--- Reading passage Enclosed Below ---

Seneca, Selma, and Stonewall: "What many people may not realize is how recent those changes are. Gay rights may be relatively obvious — it’s just 8 years since opposition to gay marriage arguably played a significant role in Bush’s victory. But the big changes on the racial front are also more recent than widely imagined…. Republicans pine for the glory days of Ronald Reagan — but that was a different country, a county with a lot more raw racism, a country in which only a minority of Americans found interracial marriage acceptable. And yes, that had a lot to do with GOP political strength. And I don’t think the right has a clue how to operate in the better nation we’ve become.
I suspect that some 6% disapprove of interracial marriage but won't tell the Gallup interviewer because they want to save their face--that 20% of Americans today disapprove of interracial marriage. That means that 40% of Republicans disapprove of interracial marriage, and thus that perhaps 60% of Republican primary voters really do not think as the rest of us Americans do.
That poses a huge problem for the Republican Party today. And we can see that problem reflected in--among other things--the tragedy of Mitt Romney.

--- End of Enclosed Reading passage ---
--- Study material Enclosed Below ---

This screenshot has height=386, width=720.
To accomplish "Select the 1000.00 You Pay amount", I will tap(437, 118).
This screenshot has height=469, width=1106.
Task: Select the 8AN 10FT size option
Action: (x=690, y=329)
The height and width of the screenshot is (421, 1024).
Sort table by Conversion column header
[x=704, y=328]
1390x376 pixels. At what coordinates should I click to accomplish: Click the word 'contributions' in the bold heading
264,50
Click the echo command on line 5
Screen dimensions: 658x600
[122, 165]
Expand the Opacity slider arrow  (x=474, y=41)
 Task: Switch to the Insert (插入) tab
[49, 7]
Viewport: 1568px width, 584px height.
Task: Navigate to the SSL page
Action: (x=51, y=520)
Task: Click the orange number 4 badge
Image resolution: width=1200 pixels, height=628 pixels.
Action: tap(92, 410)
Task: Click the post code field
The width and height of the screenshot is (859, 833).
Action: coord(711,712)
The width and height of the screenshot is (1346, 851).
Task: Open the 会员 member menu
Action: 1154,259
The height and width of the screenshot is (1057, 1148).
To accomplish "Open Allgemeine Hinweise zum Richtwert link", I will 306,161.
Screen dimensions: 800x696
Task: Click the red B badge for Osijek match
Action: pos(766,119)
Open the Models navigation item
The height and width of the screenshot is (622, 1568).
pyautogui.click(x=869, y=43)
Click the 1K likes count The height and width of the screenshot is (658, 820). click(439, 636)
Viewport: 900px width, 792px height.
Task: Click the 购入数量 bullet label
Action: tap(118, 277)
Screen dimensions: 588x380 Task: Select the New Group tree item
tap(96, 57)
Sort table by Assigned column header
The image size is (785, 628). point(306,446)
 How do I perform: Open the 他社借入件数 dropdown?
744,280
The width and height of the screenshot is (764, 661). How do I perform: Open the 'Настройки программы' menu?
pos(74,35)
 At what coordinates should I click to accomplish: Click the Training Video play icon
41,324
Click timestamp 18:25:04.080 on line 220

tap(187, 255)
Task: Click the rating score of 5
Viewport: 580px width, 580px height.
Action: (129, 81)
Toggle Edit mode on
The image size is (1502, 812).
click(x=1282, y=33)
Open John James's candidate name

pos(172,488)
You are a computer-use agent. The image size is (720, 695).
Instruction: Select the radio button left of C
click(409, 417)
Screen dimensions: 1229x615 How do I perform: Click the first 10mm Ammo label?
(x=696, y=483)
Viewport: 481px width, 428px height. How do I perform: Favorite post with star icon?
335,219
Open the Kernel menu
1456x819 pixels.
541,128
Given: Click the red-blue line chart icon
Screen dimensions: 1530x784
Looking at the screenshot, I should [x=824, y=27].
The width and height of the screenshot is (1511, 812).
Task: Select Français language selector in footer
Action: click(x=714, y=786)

--- End of Enclosed Study material ---

Goal of the exercise —
In the passage on racial attitudes and the Republican Party, copy out word for word the stretch that begins at the words "Seneca, Selma, and" and stops after "nation we’ve become.".

Response below —
Seneca, Selma, and Stonewall: "What many people may not realize is how recent those changes are. Gay rights may be relatively obvious — it’s just 8 years since opposition to gay marriage arguably played a significant role in Bush’s victory. But the big changes on the racial front are also more recent than widely imagined…. Republicans pine for the glory days of Ronald Reagan — but that was a different country, a county with a lot more raw racism, a country in which only a minority of Americans found interracial marriage acceptable. And yes, that had a lot to do with GOP political strength. And I don’t think the right has a clue how to operate in the better nation we’ve become.